**Selected extract:**
◇ ◇ ◇ ◇ ◇ ◇ ◇
Holy hell, that UPA2 looks like an absolute beast!


----------



## jwmelvin (Mar 9, 2022)

mikey said:


> The DBL-303 uses 3/4" shank bars that are unfortunately more expensive.



[mention]mikey [/mention] is it horrible to sleeve a shank in a boring head as one might do when boring on a lathe? I could see how the single set screw in a boring head might struggle to provide the clamping force and rigidity that one wants. But it seems possible. 

Or if one wanted, I could see silver brazing a sleeve on a smaller-shank tool to fit the 3/4” boring head. 

Not ideal perhaps but the expense can be a bit much at times.


----------



## mikey (Mar 9, 2022)

jwmelvin said:


> [mention]mikey [/mention] is it horrible to sleeve a shank in a boring head as one might do when boring on a lathe? I could see how the single set screw in a boring head might struggle to provide the clamping force and rigidity that one wants. But it seems possible.
> 
> Or if one wanted, I could see silver brazing a sleeve on a smaller-shank tool to fit the 3/4” boring head.
> 
> Not ideal perhaps but the expense can be a bit much at times.


Yes, you can, and that is a very good option, Jason. I'm ashamed not to have thought of that. Smaller bars are a lot cheaper.


----------



## ddickey (Mar 9, 2022)

This one looks awesome.




And the Wally


----------



## DaddyHeath (Mar 10, 2022)

Just wanted to say thank you, this was my first post and y'all helped tremendously!


----------



## John O (Mar 10, 2022)

One I made to fit 1/4" bar in 3/4"


----------



## DaddyHeath (Mar 13, 2022)

mikey said:


> All DBL heads have a 7/8-20 mount so you can buy or make an adapter to suit your needs. Yes, an R8 adapter is readily available.


Fun fact: not all DBL boring heads have a 7/8” mount  ya live and learn!


----------



## jwmelvin (Mar 13, 2022)

DaddyHeath said:


> Fun fact: not all DBL boring heads have a 7/8” mount ya live and learn!



What size are your threads?


----------



## DaddyHeath (Mar 13, 2022)

jwmelvin said:


> What size are your threads?


1 1/2 - 18 
Just turned the shank down to 3/4 as that’s my largest R-8 collet


----------



## mikey (Mar 14, 2022)

Well, all DBL heads in the 200 series have 7/8-20 threads. At least I got the threaded part right!


----------



## DaddyHeath (Mar 14, 2022)

mikey said:


> Well, all DBL heads in the 200 series have 7/8-20 threads. At least I got the threaded part right!


But this is a DBL-203…


----------



## mikey (Mar 14, 2022)

I'll eventually get it right. All the 202 heads have a 7/8-20 thread. All the rest of them don't matter so I don't care what their thread is.


----------



## DaddyHeath (Mar 14, 2022)

mikey said:


> I'll eventually get it right. All the 202 heads have a 7/8-20 thread. All the rest of them don't matter so I don't care what their thread is.


There we go!  Accuracy is only important in the act of machining, not the discussion of it


----------
◇ ◇ ◇ ◇ ◇ ◇ ◇
**Data excerpts:**

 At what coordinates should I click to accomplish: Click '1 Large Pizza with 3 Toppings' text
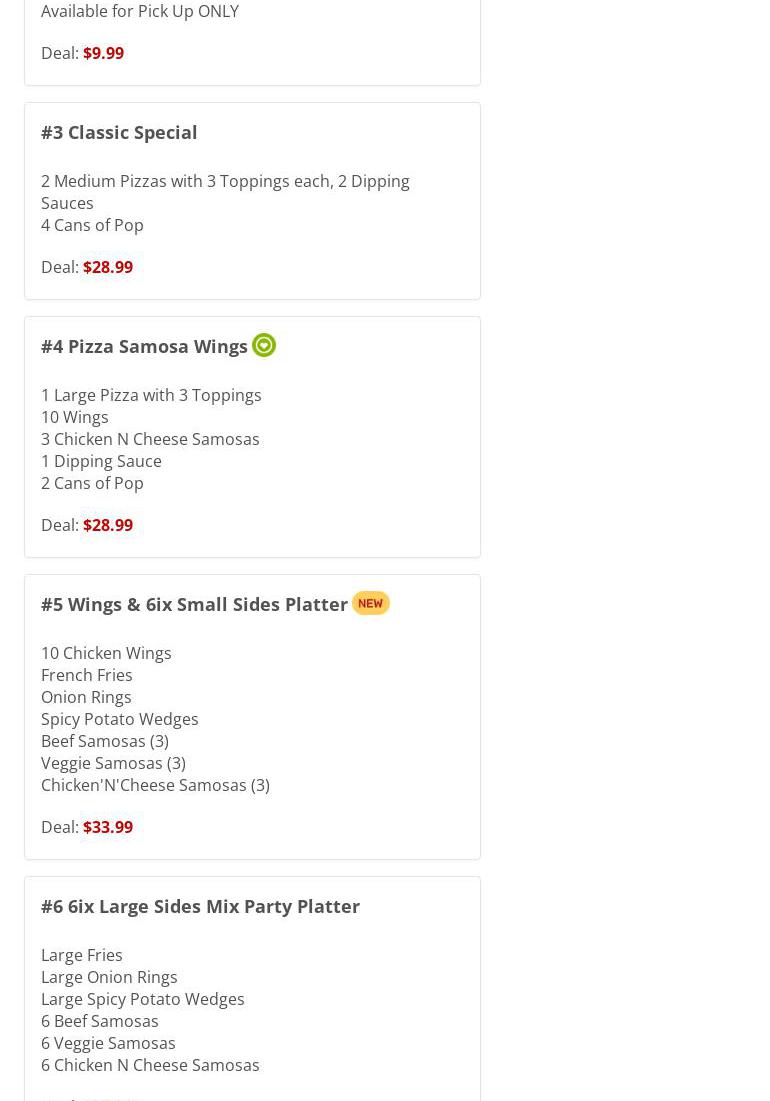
◇ ◇ ◇ ◇ ◇ ◇ ◇
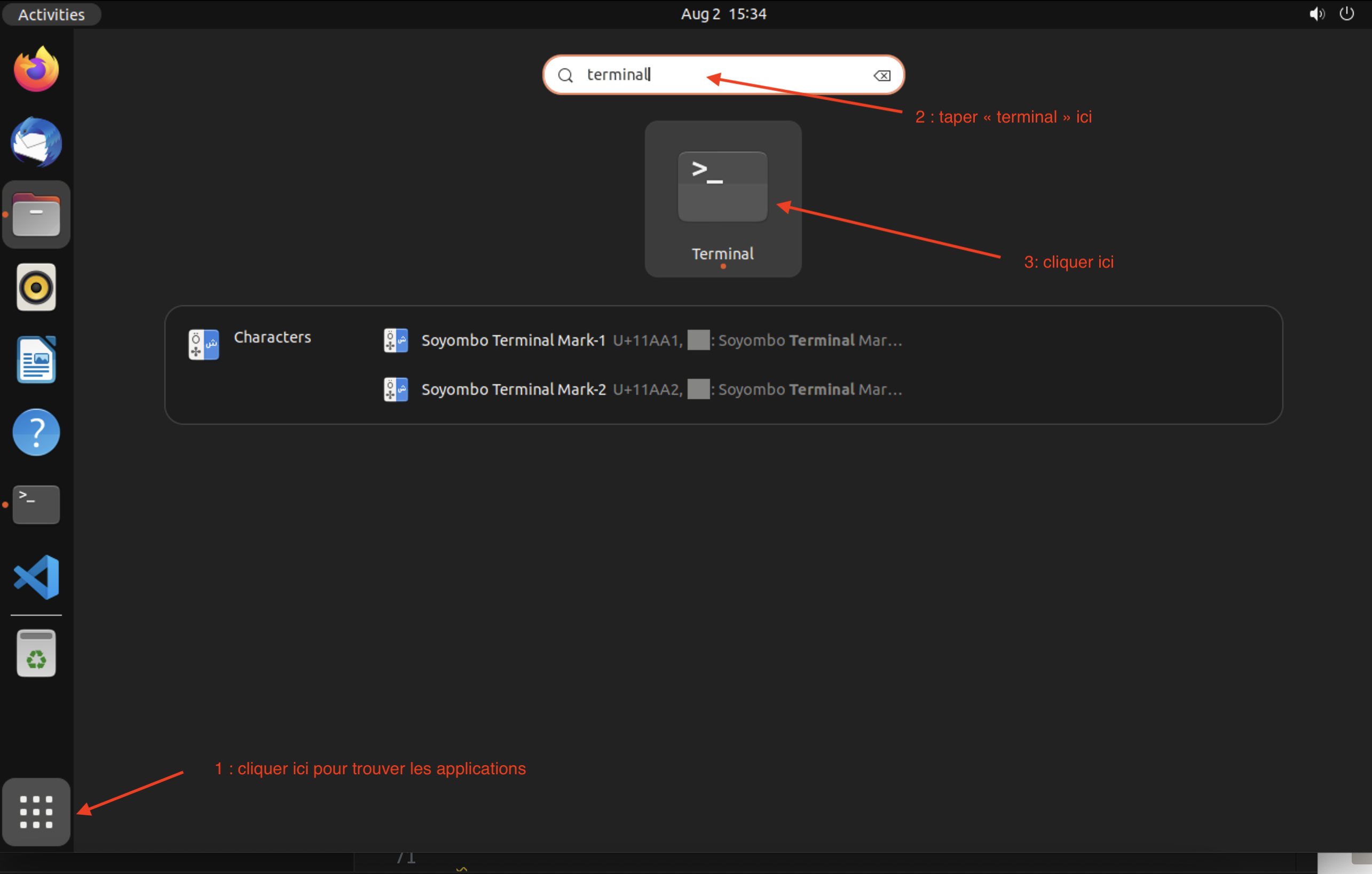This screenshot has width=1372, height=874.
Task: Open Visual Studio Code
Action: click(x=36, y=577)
◇ ◇ ◇ ◇ ◇ ◇ ◇
Please reproduce the boring-head thread starting at "## mikey (Mar 9, 2022)" and ending at "a lot cheaper.", changing "Jason" to "my friend".

**Task solution:**
## mikey (Mar 9, 2022)

jwmelvin said:


> [mention]mikey [/mention] is it horrible to sleeve a shank in a boring head as one might do when boring on a lathe? I could see how the single set screw in a boring head might struggle to provide the clamping force and rigidity that one wants. But it seems possible.
> 
> Or if one wanted, I could see silver brazing a sleeve on a smaller-shank tool to fit the 3/4” boring head.
> 
> Not ideal perhaps but the expense can be a bit much at times.


Yes, you can, and that is a very good option, my friend. I'm ashamed not to have thought of that. Smaller bars are a lot cheaper.